## Work instruction
Restate the whole listing exactly.

## Supplied information
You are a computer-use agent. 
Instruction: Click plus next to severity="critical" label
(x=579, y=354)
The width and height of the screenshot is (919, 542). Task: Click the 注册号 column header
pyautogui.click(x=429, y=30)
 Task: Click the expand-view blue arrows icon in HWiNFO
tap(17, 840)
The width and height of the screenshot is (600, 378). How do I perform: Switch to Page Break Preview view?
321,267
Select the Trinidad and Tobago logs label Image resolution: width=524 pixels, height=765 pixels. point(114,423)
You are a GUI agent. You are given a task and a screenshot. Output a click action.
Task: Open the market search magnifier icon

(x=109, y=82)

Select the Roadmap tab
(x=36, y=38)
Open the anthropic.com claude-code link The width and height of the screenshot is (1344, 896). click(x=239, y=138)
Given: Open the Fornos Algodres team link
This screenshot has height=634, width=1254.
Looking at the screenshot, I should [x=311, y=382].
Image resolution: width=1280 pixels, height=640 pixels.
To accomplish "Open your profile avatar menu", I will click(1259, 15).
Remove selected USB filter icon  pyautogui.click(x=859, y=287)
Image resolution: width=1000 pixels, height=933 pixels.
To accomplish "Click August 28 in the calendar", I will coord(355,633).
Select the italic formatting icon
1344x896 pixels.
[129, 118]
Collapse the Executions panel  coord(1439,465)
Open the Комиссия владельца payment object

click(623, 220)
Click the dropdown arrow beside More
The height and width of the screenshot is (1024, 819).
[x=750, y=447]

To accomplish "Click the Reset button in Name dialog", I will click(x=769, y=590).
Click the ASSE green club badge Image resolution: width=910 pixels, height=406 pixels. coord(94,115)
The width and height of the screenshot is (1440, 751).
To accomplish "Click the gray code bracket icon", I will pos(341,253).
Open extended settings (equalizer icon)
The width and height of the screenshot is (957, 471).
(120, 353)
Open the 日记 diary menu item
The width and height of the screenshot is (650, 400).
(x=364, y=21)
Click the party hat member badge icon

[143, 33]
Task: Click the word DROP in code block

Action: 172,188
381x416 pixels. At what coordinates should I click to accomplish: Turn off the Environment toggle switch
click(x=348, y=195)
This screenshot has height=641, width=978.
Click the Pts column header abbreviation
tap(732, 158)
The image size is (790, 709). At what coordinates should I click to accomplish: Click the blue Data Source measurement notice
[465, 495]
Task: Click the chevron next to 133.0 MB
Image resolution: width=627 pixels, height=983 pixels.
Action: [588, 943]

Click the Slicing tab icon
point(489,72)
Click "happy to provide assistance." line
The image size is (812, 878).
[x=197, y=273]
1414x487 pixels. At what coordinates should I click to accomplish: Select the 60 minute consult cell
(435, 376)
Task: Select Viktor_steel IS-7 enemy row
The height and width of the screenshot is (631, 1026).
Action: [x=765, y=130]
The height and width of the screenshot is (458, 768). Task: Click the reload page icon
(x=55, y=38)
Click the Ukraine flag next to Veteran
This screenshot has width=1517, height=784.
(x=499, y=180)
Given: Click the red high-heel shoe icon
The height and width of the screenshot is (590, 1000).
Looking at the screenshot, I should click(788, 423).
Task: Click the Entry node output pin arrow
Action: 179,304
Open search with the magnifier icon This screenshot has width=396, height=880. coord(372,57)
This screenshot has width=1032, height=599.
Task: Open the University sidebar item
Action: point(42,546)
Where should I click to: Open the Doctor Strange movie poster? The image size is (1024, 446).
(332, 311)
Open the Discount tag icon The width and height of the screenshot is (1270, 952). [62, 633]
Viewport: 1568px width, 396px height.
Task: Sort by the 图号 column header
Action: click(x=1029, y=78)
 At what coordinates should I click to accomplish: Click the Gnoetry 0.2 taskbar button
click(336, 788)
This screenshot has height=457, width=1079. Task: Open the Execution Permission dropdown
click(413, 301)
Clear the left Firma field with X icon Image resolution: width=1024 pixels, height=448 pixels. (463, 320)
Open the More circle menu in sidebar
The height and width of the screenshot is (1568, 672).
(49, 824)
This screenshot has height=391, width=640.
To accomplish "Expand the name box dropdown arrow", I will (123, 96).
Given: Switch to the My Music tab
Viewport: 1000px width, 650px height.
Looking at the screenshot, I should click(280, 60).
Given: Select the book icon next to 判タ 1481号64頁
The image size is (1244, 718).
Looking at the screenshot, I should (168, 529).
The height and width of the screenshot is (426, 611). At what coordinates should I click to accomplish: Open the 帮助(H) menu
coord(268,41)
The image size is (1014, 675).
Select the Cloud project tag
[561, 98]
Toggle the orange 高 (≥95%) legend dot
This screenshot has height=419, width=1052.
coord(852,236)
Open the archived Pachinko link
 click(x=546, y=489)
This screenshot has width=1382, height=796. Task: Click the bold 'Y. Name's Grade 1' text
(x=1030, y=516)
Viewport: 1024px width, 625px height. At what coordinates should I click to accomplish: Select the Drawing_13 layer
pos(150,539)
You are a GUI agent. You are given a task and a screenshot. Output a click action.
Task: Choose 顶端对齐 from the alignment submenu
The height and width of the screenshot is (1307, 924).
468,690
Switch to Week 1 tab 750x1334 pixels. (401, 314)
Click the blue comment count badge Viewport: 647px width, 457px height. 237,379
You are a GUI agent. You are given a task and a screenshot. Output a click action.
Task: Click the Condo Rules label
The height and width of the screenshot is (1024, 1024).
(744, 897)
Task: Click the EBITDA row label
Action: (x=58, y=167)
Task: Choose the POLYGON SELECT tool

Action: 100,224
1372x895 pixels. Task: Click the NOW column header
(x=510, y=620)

## Response to the task
You are a computer-use agent. 
Instruction: Click plus next to severity="critical" label
(x=579, y=354)
The width and height of the screenshot is (919, 542). Task: Click the 注册号 column header
pyautogui.click(x=429, y=30)
 Task: Click the expand-view blue arrows icon in HWiNFO
tap(17, 840)
The width and height of the screenshot is (600, 378). How do I perform: Switch to Page Break Preview view?
321,267
Select the Trinidad and Tobago logs label Image resolution: width=524 pixels, height=765 pixels. point(114,423)
You are a GUI agent. You are given a task and a screenshot. Output a click action.
Task: Open the market search magnifier icon

(x=109, y=82)

Select the Roadmap tab
(x=36, y=38)
Open the anthropic.com claude-code link The width and height of the screenshot is (1344, 896). click(x=239, y=138)
Given: Open the Fornos Algodres team link
This screenshot has height=634, width=1254.
Looking at the screenshot, I should [x=311, y=382].
Image resolution: width=1280 pixels, height=640 pixels.
To accomplish "Open your profile avatar menu", I will click(1259, 15).
Remove selected USB filter icon  pyautogui.click(x=859, y=287)
Image resolution: width=1000 pixels, height=933 pixels.
To accomplish "Click August 28 in the calendar", I will coord(355,633).
Select the italic formatting icon
1344x896 pixels.
[129, 118]
Collapse the Executions panel  coord(1439,465)
Open the Комиссия владельца payment object

click(623, 220)
Click the dropdown arrow beside More
The height and width of the screenshot is (1024, 819).
[x=750, y=447]

To accomplish "Click the Reset button in Name dialog", I will click(x=769, y=590).
Click the ASSE green club badge Image resolution: width=910 pixels, height=406 pixels. coord(94,115)
The width and height of the screenshot is (1440, 751).
To accomplish "Click the gray code bracket icon", I will pos(341,253).
Open extended settings (equalizer icon)
The width and height of the screenshot is (957, 471).
(120, 353)
Open the 日记 diary menu item
The width and height of the screenshot is (650, 400).
(x=364, y=21)
Click the party hat member badge icon

[143, 33]
Task: Click the word DROP in code block

Action: 172,188
381x416 pixels. At what coordinates should I click to accomplish: Turn off the Environment toggle switch
click(x=348, y=195)
This screenshot has height=641, width=978.
Click the Pts column header abbreviation
tap(732, 158)
The image size is (790, 709). At what coordinates should I click to accomplish: Click the blue Data Source measurement notice
[465, 495]
Task: Click the chevron next to 133.0 MB
Image resolution: width=627 pixels, height=983 pixels.
Action: [588, 943]

Click the Slicing tab icon
point(489,72)
Click "happy to provide assistance." line
The image size is (812, 878).
[x=197, y=273]
1414x487 pixels. At what coordinates should I click to accomplish: Select the 60 minute consult cell
(435, 376)
Task: Select Viktor_steel IS-7 enemy row
The height and width of the screenshot is (631, 1026).
Action: [x=765, y=130]
The height and width of the screenshot is (458, 768). Task: Click the reload page icon
(x=55, y=38)
Click the Ukraine flag next to Veteran
This screenshot has width=1517, height=784.
(x=499, y=180)
Given: Click the red high-heel shoe icon
The height and width of the screenshot is (590, 1000).
Looking at the screenshot, I should click(788, 423).
Task: Click the Entry node output pin arrow
Action: 179,304
Open search with the magnifier icon This screenshot has width=396, height=880. coord(372,57)
This screenshot has width=1032, height=599.
Task: Open the University sidebar item
Action: point(42,546)
Where should I click to: Open the Doctor Strange movie poster? The image size is (1024, 446).
(332, 311)
Open the Discount tag icon The width and height of the screenshot is (1270, 952). [62, 633]
Viewport: 1568px width, 396px height.
Task: Sort by the 图号 column header
Action: click(x=1029, y=78)
 At what coordinates should I click to accomplish: Click the Gnoetry 0.2 taskbar button
click(336, 788)
This screenshot has height=457, width=1079. Task: Open the Execution Permission dropdown
click(413, 301)
Clear the left Firma field with X icon Image resolution: width=1024 pixels, height=448 pixels. (463, 320)
Open the More circle menu in sidebar
The height and width of the screenshot is (1568, 672).
(49, 824)
This screenshot has height=391, width=640.
To accomplish "Expand the name box dropdown arrow", I will (123, 96).
Given: Switch to the My Music tab
Viewport: 1000px width, 650px height.
Looking at the screenshot, I should click(280, 60).
Given: Select the book icon next to 判タ 1481号64頁
The image size is (1244, 718).
Looking at the screenshot, I should (168, 529).
The height and width of the screenshot is (426, 611). At what coordinates should I click to accomplish: Open the 帮助(H) menu
coord(268,41)
The image size is (1014, 675).
Select the Cloud project tag
[561, 98]
Toggle the orange 高 (≥95%) legend dot
This screenshot has height=419, width=1052.
coord(852,236)
Open the archived Pachinko link
 click(x=546, y=489)
This screenshot has width=1382, height=796. Task: Click the bold 'Y. Name's Grade 1' text
(x=1030, y=516)
Viewport: 1024px width, 625px height. At what coordinates should I click to accomplish: Select the Drawing_13 layer
pos(150,539)
You are a GUI agent. You are given a task and a screenshot. Output a click action.
Task: Choose 顶端对齐 from the alignment submenu
The height and width of the screenshot is (1307, 924).
468,690
Switch to Week 1 tab 750x1334 pixels. (401, 314)
Click the blue comment count badge Viewport: 647px width, 457px height. 237,379
You are a GUI agent. You are given a task and a screenshot. Output a click action.
Task: Click the Condo Rules label
The height and width of the screenshot is (1024, 1024).
(744, 897)
Task: Click the EBITDA row label
Action: (x=58, y=167)
Task: Choose the POLYGON SELECT tool

Action: 100,224
1372x895 pixels. Task: Click the NOW column header
(x=510, y=620)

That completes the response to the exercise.